> **Problem details**
In the entries below, work out how many lines include "will", and write only that number.
------ Data shown
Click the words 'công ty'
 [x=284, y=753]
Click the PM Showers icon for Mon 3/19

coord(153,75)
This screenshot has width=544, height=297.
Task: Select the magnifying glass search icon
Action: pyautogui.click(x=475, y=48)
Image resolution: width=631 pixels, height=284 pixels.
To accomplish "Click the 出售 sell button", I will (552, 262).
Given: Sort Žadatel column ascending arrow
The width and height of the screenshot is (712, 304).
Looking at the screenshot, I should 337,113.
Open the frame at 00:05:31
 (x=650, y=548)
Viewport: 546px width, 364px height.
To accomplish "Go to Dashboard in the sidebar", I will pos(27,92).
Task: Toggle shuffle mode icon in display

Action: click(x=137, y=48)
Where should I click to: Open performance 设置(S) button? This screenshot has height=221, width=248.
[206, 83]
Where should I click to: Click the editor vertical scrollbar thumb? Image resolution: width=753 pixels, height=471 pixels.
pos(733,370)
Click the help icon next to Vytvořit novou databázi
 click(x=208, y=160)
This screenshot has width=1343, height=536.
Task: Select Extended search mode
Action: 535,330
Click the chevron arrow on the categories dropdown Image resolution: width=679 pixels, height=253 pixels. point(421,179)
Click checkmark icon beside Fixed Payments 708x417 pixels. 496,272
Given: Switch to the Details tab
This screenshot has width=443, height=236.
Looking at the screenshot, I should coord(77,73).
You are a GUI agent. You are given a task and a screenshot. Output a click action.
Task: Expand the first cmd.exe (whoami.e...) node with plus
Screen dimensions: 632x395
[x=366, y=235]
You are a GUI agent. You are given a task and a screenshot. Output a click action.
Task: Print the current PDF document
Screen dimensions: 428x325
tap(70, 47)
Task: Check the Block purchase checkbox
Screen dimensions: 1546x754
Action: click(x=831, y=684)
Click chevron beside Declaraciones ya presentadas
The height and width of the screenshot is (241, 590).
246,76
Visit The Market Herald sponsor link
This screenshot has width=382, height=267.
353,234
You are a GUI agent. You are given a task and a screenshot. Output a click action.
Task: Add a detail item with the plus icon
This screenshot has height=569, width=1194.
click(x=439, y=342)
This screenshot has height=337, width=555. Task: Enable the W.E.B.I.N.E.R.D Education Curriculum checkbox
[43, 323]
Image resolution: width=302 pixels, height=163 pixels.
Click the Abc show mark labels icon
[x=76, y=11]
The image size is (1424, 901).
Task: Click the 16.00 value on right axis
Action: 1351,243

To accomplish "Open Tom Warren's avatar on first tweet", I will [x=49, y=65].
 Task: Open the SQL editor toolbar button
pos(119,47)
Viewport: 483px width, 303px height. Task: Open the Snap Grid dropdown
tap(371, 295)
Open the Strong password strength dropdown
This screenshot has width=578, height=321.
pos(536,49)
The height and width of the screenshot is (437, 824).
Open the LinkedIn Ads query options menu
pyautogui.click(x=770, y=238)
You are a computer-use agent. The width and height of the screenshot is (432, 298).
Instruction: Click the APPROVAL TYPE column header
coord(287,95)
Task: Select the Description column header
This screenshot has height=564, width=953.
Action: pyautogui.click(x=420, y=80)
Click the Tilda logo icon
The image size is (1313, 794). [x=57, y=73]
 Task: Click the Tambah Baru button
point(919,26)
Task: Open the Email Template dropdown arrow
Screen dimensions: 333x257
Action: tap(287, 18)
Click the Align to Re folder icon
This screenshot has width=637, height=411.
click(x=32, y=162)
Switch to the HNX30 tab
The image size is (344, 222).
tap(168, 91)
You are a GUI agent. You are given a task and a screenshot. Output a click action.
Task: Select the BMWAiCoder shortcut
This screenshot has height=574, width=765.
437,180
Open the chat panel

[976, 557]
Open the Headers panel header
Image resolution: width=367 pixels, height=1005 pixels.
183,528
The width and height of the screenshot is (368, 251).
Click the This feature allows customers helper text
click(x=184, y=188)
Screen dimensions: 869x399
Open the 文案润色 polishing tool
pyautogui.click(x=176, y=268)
------------
> **Output of the exercise**
3